The random distribution of the microspheres in the whole target is only a hypothesis. The real situation is different because the microspheres are vehiculated into the target by the arterial system: this means that the distribution of the spheres in the target is unhomogeneous in principle. In the real situation the 90Y activity needed to have a certain absorbed dose (es.100 Gy) in a target volume (es. 100 g) is forced in a volume smaller than the target (arterial system in the target is smaller than the whole target). This means that there is the same number of microspheres (8.52 × 104 90Y microspheres corresponding to a density of activity δa =2500 Bq/sphere and 4.26x106 corresponding to δa =50 Bq/sphere) randomly distributed in a volume lower than 100 g. For this reason the 90Y microspheres are much closer than the situation described in this paper, thus the macrodosimetric differences due to the different number of resin and glass microspheres in the target are probably lower.

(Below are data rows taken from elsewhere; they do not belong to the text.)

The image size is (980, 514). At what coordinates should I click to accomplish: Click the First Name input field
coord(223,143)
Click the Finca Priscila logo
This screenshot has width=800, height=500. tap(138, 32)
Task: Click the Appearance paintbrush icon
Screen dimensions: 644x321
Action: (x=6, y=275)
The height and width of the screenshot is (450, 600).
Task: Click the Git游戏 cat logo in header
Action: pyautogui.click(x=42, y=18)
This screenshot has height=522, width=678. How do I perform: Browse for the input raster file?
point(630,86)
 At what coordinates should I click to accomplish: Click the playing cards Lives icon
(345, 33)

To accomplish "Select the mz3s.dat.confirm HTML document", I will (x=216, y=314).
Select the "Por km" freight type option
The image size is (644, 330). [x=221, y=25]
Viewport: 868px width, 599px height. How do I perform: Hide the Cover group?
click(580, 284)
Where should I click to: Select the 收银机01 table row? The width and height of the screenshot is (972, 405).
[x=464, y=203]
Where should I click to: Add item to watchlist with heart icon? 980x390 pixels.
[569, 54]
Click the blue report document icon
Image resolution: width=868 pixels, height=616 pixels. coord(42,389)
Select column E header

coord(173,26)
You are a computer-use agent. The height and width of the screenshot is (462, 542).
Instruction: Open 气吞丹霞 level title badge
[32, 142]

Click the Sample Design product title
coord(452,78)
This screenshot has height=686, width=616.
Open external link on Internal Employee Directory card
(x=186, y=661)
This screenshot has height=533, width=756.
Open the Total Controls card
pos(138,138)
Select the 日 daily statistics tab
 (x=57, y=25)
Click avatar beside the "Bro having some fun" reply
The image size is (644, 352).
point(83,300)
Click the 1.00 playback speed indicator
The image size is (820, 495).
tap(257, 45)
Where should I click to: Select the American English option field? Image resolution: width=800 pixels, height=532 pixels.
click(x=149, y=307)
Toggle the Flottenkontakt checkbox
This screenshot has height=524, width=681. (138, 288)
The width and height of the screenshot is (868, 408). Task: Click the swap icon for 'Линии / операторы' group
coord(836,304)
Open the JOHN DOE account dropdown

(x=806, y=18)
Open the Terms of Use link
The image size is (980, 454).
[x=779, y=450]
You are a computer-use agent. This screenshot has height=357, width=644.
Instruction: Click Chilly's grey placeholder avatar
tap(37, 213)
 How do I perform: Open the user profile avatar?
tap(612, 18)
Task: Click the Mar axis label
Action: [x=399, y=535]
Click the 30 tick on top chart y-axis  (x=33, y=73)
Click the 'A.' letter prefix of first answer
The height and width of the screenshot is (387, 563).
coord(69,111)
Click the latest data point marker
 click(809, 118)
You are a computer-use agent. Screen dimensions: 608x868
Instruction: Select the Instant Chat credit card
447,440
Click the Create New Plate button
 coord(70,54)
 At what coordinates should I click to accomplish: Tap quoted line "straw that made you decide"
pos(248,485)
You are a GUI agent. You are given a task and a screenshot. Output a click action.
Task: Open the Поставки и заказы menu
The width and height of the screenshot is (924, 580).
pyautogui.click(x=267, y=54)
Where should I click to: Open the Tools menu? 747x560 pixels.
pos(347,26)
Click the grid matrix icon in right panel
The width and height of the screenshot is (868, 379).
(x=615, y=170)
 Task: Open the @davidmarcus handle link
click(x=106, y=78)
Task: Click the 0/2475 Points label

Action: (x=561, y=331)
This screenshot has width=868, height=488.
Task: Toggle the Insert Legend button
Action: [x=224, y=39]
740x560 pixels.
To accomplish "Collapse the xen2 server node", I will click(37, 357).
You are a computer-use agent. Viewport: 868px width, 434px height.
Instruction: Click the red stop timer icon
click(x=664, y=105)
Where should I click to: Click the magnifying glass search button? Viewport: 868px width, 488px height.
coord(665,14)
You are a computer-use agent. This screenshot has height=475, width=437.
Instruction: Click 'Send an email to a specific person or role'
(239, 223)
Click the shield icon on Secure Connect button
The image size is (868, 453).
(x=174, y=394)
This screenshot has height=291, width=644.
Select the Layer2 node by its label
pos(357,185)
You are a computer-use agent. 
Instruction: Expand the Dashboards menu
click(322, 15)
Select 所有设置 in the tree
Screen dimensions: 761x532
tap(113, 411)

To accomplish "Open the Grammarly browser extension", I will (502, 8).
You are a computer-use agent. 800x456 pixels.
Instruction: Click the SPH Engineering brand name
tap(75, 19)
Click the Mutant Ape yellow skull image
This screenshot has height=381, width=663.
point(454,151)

In this paper the macrodosimetric effect due to the different number of 90Y microspheres per unit mass in a target submitted to the radioembolization procedure is treated. From this point of view, it seems that the different number of microspheres doesn't have any effect on the distribution of the target absorbed dose due to the small distance among the spheres compared to the range of the particles of 90Y. This result seems to be in agreement with those described by Gulec in their paper , where, starting from a microdosimetric approach, they don't find any difference in the absorbed dose due to the different number of microspheres in the target.
The microdosimetic effects due to the different density of activity (activity per sphere) between glass and resin microspheres, already treated in literature [13,14] is beyond the scope of this paper. Also the probable radiobiological effect due to the different specific gravity of the microspheres (due to the different material), which almost surely affects the distribution of the microspheres in the target, is not taken into consideration in this paper.